:: Exercise goal ::
Could you set down exactly the lines of the data below, starting at the one that holds "Academic Staff (546, 74)" and ending at the one that holds "Top 5 Camera Lắp Công", both included, and only those?

[Stored dataset items]
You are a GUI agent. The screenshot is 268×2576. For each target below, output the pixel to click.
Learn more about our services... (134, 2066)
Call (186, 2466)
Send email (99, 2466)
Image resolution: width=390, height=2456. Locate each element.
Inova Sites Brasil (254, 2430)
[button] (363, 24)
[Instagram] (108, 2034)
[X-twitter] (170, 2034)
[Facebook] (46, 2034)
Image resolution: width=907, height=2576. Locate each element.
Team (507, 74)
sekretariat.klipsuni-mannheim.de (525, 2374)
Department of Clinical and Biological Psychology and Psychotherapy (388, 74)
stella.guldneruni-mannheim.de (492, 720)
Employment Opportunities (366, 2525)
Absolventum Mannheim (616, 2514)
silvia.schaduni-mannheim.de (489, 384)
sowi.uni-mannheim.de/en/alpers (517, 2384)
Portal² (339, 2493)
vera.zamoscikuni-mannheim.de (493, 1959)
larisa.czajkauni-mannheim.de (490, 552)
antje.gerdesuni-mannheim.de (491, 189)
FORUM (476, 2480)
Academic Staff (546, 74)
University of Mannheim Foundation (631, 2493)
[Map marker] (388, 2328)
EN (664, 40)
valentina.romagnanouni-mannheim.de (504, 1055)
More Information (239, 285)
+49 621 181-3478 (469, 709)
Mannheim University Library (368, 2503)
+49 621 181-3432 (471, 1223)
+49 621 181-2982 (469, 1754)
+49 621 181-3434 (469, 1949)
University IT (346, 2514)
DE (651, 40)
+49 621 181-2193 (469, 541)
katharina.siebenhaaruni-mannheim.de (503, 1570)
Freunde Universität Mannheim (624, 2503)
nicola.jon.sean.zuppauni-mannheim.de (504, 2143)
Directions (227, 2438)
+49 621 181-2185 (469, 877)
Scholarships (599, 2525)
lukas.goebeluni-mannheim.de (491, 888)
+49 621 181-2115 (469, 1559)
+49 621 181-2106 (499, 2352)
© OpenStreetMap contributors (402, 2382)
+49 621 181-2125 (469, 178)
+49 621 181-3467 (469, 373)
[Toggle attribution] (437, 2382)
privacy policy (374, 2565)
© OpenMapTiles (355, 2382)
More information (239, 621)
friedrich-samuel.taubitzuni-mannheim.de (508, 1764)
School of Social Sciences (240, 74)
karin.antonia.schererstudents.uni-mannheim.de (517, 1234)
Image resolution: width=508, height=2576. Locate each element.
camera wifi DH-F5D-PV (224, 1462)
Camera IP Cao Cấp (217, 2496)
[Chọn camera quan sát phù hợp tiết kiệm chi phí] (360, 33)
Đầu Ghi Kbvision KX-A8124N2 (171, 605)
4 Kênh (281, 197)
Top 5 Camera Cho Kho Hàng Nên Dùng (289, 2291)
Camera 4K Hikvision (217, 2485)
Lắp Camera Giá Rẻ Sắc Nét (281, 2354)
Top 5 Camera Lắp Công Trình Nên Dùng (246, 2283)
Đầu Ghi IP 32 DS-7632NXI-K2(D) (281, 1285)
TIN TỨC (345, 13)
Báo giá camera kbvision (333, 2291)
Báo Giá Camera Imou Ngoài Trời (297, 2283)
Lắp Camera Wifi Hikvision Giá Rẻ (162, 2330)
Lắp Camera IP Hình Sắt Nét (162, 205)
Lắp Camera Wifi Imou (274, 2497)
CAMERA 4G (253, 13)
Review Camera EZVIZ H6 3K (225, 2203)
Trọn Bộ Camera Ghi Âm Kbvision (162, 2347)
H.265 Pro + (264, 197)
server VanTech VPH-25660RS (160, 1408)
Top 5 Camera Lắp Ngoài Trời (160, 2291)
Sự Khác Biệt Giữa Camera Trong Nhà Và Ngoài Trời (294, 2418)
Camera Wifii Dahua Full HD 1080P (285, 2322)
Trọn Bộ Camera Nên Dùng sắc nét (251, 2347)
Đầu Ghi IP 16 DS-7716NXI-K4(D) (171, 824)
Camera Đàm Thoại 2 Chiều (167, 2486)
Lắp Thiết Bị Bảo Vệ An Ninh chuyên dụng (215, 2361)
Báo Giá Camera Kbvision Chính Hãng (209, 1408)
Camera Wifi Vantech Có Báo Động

:: Solution ::
Academic Staff (546, 74)
University of Mannheim Foundation (631, 2493)
[Map marker] (388, 2328)
EN (664, 40)
valentina.romagnanouni-mannheim.de (504, 1055)
More Information (239, 285)
+49 621 181-3478 (469, 709)
Mannheim University Library (368, 2503)
+49 621 181-3432 (471, 1223)
+49 621 181-2982 (469, 1754)
+49 621 181-3434 (469, 1949)
University IT (346, 2514)
DE (651, 40)
+49 621 181-2193 (469, 541)
katharina.siebenhaaruni-mannheim.de (503, 1570)
Freunde Universität Mannheim (624, 2503)
nicola.jon.sean.zuppauni-mannheim.de (504, 2143)
Directions (227, 2438)
+49 621 181-2185 (469, 877)
Scholarships (599, 2525)
lukas.goebeluni-mannheim.de (491, 888)
+49 621 181-2115 (469, 1559)
+49 621 181-2106 (499, 2352)
© OpenStreetMap contributors (402, 2382)
+49 621 181-2125 (469, 178)
+49 621 181-3467 (469, 373)
[Toggle attribution] (437, 2382)
privacy policy (374, 2565)
© OpenMapTiles (355, 2382)
More information (239, 621)
friedrich-samuel.taubitzuni-mannheim.de (508, 1764)
School of Social Sciences (240, 74)
karin.antonia.schererstudents.uni-mannheim.de (517, 1234)
Image resolution: width=508, height=2576. Locate each element.
camera wifi DH-F5D-PV (224, 1462)
Camera IP Cao Cấp (217, 2496)
[Chọn camera quan sát phù hợp tiết kiệm chi phí] (360, 33)
Đầu Ghi Kbvision KX-A8124N2 (171, 605)
4 Kênh (281, 197)
Top 5 Camera Cho Kho Hàng Nên Dùng (289, 2291)
Camera 4K Hikvision (217, 2485)
Lắp Camera Giá Rẻ Sắc Nét (281, 2354)
Top 5 Camera Lắp Công Trình Nên Dùng (246, 2283)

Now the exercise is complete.